- Born: 2 December 1981 (age 44) Detva, Czechoslovakia
- Education: University of Bologna
- Occupations: television hostess, actress and model
- Years active: 2001–present
- Spouse: Stefano Bonaga ​(m. 2008)​
- Modeling information
- Height: 172 cm (5 ft 8 in)
- Hair color: Black
- Eye color: Blue
- Website: Official website

= Andrea Lehotská =

Slovak television hostess, actress, top model

Andrea Lehotská (born 2 December 1981) is a Slovak-Italian television hostess, actress and model.

==Biography==
In March 2001, Lehotská was one of the twelve finalists in the Miss Slovakia contest for Miss Universe 2001.

In 2003, in Croatia, Lehotská appeared in a television advertisement for Coca-Cola.

In 2004, Lehotská was the VJ for All Music and in the cast of "Spicy Tg"; she debuted as an actress in What Will Happen to Us of Giovanni Veronesi. In 2005, she appeared in the film Fratello e padre. Also in 2005, Lehotská was in the music videos of Vasco Rossi Buoni o cattivi, Come stai, Un senso E... and Señorita. On September 9, 2005, Rossi released the double DVD È solo un Rock 'n Roll show (with 12 music videos) with Lehotská as protagonist.

From 2005 to 2008, she was a columnist for the television program Markette. In 2007, she was a finalist in Uno due tre stalla, reality show of Canale 5.

In 2008, she played the role of Bibi in the film Albakiara directed by Stefano Salvati. In 2009 she is in the cast of fiction Giochi sporchi for Rai 4.

From 2009 to 2010, Lehotská was a co-protagonist in Una cena di Natale quasi perfetta on Sky Uno, and in Sugo, a television program on Rai 4.

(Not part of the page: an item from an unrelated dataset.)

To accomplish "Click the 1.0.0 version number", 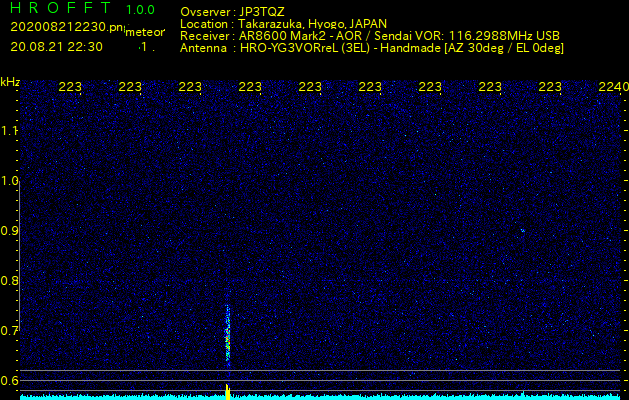I will click(x=140, y=9).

From 2009 to 2011, she was a co-protagonist in Chiambretti Night, a television program of Mediaset, and in 2011 Lehotská was a co-protagonist in Chiambretti Sunday Show on Italia 1.

In 2011, she has presented Circo Massimo on Rai 3/RSI La 2. She was also the protagonist of music video Hayat Öpücüğü of Murat Boz.

In 2012, she was the third finalist of L'isola dei famosi, a reality show.
From 2012 to 2016, she presented Circo Estate on Rai 3. and the International Circus Festival of Monte-Carlo on Rai 3.

In 2013 Andrea Lehotská presented Cena je správna on TV JOJ. In 2017, she played the role of Regina in the film Friends by Chance directed by Francesco Bruni.